Two children in the hospital at the same time. TWO! I began to wonder why in the world God believed that I was strong enough to handle that scenario. Two, in the same week? Could He not at least have spaced it out a little bit? I wasn’t doubting God’s plan, rather, I was doubting myself. Was I even worthy? Then it all began to make perfect sense. He had given me every tool I needed. A strong faith. A rock-solid marriage. A support group of family and friends. A Prince of Peace. He knew I would need John William to be able to handle the monster of a disease that is Type 1 Diabetes. Because if you are lucky enough to know John William, you know that he simply makes everything better.
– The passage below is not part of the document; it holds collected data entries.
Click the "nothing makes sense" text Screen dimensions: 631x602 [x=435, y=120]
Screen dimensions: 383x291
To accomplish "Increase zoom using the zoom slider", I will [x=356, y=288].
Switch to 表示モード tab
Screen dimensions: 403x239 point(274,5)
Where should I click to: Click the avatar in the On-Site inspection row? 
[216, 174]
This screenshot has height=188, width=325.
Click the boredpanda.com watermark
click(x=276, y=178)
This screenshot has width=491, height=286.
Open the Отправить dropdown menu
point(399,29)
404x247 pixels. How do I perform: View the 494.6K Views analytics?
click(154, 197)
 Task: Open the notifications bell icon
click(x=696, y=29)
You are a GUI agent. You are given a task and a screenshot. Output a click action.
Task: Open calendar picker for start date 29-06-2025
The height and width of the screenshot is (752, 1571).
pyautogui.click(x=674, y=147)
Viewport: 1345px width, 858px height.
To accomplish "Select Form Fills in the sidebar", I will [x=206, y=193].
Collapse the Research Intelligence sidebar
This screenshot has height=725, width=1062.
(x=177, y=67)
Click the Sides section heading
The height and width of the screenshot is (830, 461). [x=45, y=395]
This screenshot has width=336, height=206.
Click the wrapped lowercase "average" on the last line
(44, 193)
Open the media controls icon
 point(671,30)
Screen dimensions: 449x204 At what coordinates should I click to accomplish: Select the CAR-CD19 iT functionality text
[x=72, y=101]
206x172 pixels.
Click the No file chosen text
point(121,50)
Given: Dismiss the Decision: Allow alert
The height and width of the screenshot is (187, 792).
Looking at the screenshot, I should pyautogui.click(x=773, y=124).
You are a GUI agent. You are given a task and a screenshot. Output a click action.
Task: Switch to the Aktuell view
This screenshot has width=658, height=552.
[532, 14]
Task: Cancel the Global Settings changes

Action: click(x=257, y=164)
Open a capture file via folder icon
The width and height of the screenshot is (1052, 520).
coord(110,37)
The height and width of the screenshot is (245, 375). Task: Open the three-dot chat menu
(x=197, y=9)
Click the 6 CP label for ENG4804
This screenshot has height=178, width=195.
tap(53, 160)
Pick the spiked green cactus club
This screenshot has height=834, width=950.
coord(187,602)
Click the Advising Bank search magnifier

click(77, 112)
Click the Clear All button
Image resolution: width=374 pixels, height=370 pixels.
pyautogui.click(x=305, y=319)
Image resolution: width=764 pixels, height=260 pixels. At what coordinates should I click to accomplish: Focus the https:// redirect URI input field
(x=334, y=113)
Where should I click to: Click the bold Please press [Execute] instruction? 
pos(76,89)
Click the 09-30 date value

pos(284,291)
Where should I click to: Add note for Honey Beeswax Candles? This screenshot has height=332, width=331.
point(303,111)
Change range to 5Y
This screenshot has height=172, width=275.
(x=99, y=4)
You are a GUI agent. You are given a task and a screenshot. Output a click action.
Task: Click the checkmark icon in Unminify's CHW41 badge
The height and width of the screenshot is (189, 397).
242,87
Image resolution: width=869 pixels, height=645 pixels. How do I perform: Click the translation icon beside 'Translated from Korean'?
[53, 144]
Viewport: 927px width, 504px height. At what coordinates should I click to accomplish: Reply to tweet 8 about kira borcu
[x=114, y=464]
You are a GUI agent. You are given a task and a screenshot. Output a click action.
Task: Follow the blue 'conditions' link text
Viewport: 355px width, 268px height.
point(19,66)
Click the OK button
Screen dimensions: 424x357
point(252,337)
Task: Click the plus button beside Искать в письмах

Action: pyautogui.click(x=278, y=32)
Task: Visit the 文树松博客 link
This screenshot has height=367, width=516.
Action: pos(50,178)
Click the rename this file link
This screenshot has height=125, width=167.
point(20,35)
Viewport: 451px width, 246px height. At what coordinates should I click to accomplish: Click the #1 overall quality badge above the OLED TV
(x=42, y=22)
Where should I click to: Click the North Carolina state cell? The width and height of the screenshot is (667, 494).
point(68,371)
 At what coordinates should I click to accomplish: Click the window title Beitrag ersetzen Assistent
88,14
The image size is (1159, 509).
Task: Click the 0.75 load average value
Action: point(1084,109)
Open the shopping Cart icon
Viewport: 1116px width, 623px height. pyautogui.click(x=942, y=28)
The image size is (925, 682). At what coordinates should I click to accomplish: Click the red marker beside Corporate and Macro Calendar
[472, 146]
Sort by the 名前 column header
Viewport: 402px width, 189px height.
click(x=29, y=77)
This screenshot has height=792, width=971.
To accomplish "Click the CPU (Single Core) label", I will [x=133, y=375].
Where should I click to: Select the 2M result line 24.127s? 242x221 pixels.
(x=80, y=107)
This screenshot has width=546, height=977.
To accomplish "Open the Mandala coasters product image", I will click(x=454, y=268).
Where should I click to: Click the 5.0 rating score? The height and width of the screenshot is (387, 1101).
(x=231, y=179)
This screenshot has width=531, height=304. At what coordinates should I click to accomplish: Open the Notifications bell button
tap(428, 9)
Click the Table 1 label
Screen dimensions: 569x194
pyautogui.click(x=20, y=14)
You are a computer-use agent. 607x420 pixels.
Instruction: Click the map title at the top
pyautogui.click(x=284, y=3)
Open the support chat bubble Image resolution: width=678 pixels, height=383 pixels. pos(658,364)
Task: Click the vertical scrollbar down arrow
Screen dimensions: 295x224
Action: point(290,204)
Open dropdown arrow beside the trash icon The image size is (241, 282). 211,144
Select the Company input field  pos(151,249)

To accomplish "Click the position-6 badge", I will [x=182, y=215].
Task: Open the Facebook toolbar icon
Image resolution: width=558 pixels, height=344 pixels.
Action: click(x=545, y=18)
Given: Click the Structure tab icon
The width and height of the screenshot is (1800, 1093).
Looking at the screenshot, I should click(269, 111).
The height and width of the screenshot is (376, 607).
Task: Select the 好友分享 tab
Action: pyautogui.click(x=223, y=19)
Katelyn was released after a week and John William was released after a month. We would all be home as a family to begin our new normal. The life God planned for us. Yes, in one short week our life had completely changed. A change that centered us. A change that made us grow. A change that made us better.
Life is full of storms. Real storms that shake the foundations of the life you have built. This particular storm shook me deep into my core. But it is the plan He had for me. I trusted Him to be my anchor. I am forever grateful for the friends and family who simply got in my boat and helped me weather the storm. It’s just a small part of my story, but it gives you a glimpse into my life over the past ten years. A beautiful life. Thank you for bearing with me for three long posts. I had not intended for my story to take three posts, but I needed to explain it in stages. As we move forward together on this journey, I will share about topics that are close to my heart. Life lessons I have learned and some lessons that I am still learning at age forty-three. I will share how I completely transformed my relationship with food. How I have become the strongest, healthiest, happiest version of myself. What I did and what worked for me. Glimpses of grace from my soul. And if just one person’s heart is touched, just one person is given hope, just one person is inspired…then it will all be worth it to me.